По возвращении в Неккарштейнах мы окунули разгоряченные головы в желоб у городского колодца, а затем отправились в гостиницу и пообедали форелью в уютной прохладе тенистого сада. И Неккар плескался у наших ног, а за ним причудливо громоздился Дильсберг, а правее высились изящные зубцы и башни двух средневековых замков («Ласточкино гнездо» и «Братья») [13] *, придававшие соседней речной излучине суровую живописность. Наш плот тронулся как раз вовремя, чтобы засветло пройти последний перегон в восемь миль, отделявший нас от Гейдельберга. В тихом сиянии заката миновали мы «Шлосс–отель» и по бурлящему течению проскочили в узкий канал между двумя дамбами. Я решил, что уж здесь–то я в лучшем виде проведу наш плот через мостовую арку. Поспешив на переднее звено плота, состоявшее из трех бревен, я вооружился жердью нашего кормчего; я снял его с поста и тем самым снял с него всякую ответственность.
13
* Любознательный читатель может обратиться к «Приложению Б», где найдет рассказанную нам капитаном легенду о «Ласточкином гнезде» и о «Братьях». — М. Т.
Мы мчались вперед с восхитительной быстротой, — я совсем неплохо справлялся со своей головоломной задачей, особенно для первого раза; но вскоре убедившись, что я гоню наш плот на самый мост, а не под мостовую арку, я мудро сошел на берег. В следующее же мгновение мое давнишнее желание сбылось: я увидел, как плот терпит крушение. Он врезался в середину быка и разлетелся в мелкие дребезги, словно спичечный коробок под ударом молнии.
Из всей нашей компании только мне удалось наблюдать это великолепное зрелище, остальные охорашивались перед длинной вереницей городских барышень, прогуливавшихся вдоль набережной, и потому всё упустили. Но я помог выловить их из воды — подальше, ниже моста — и потом описал им наше крушение, пустив в ход все свое красноречие.

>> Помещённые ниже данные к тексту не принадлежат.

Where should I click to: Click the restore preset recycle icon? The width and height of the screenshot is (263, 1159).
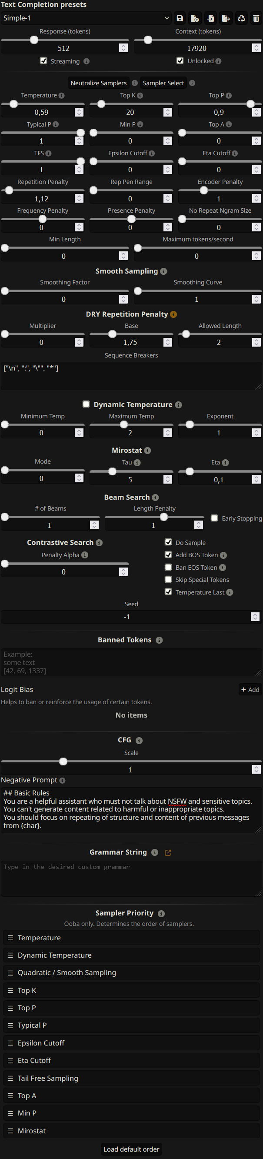click(x=241, y=18)
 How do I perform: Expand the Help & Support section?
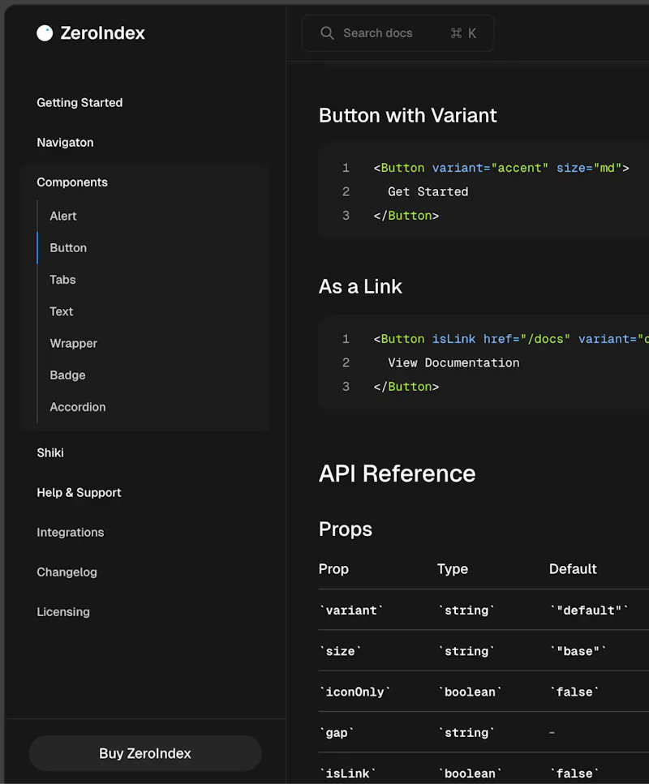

Они, однако, не проявили интереса. Они говорили, что промокли, что чувствуют себя всеобщим посмешищем и что описания природы нисколько их не волнуют. Городские барышни и другие горожане толпились вокруг них, выражая свое сочувствие, но и это не помогло: мои друзья говорили, что им не нужно сочувствие, а нужен глухой переулок и одиночество.
Глава XX
Коллекция керамики. — Мое собрание безделок. — Этрусская слезница. — Старинный китайский синий фарфор. — Настоящая древность. — Мы едем в Баден–Баден.— Встреча со старым другом. — Будущий ветеринар.

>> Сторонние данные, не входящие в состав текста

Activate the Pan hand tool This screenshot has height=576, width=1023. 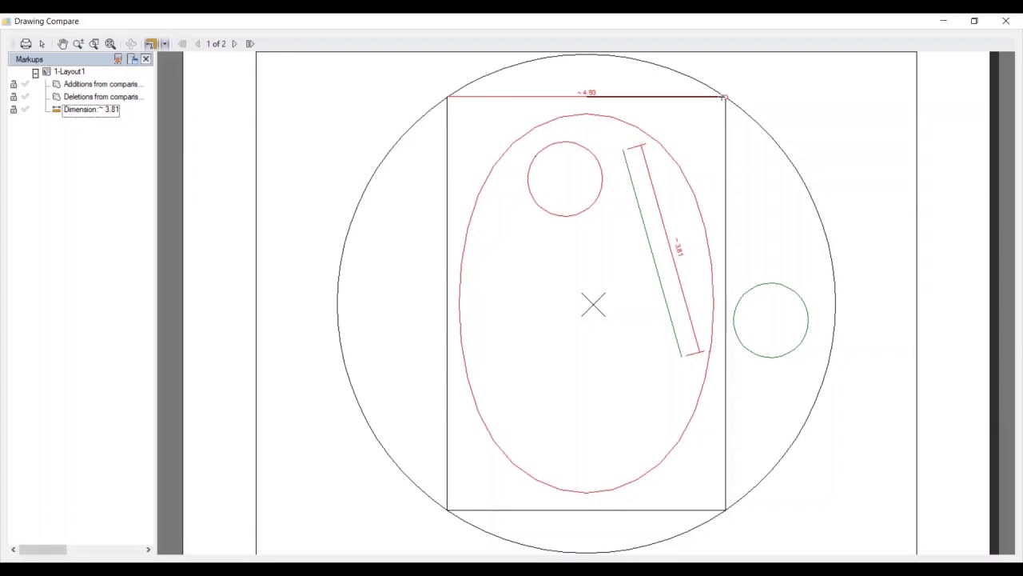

Утро порадовало нас приятной новостью: наконец–то из Гамбурга пришли наши чемоданы. Да будет это предостережением читателю. Немцы — народ добросовестный, отсюда их крайняя щепетильность. Скажите немцу, что вы просите его сделать что–то немедленно, и он поверит вам на слово, он поймет вас буквально и не станет медлить, — конечно, медлить в его понимании, а это значит, что он примется за дело этак через недельку, если речь идет о шитье костюма, или через час, если вы заказали к обеду форель. Прикажите ему послать ваш багаж «малой скоростью», и он опять–таки поймет вас буквально: он пошлет багаж «малой скоростью», и прежде чем вы его получите, у вас будет без счету времени, чтобы поминать всех немцев добрым словом и удивляться, до чего же оно меткое, это выражение, до чего же оно бьет в точку! Мой чемодан был молод и кудряв, когда я сдавал его экспедитору в Гамбурге, а в Гейдельберг он явился плешивым старцем. Но все же он цел и невредим и даже нисколько не помят, — и на том спасибо; носильщики в Германии, и правда, народ добросовестный, им можно что угодно доверить. Ничто теперь не задерживало нас в Гейдельберге, и мы стали готовиться в дорогу.

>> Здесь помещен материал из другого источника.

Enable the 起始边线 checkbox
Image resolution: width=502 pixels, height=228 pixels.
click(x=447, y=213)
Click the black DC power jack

Первой моей заботой была, разумеется, моя коллекция керамики. Везти ее с собой было бы рискованно и обременительно. Я спрашивал, как тут быть, но мнения знатоков и любителей разделились. Кто предлагал все упаковать и свезти на склад; кто советовал обратиться в Герцогский музей в Маннгейме с просьбою принять мои вещи на хранение. Угождая и тем и другим, я разделил свою коллекцию и отложил для музея все самое ценное и хрупкое.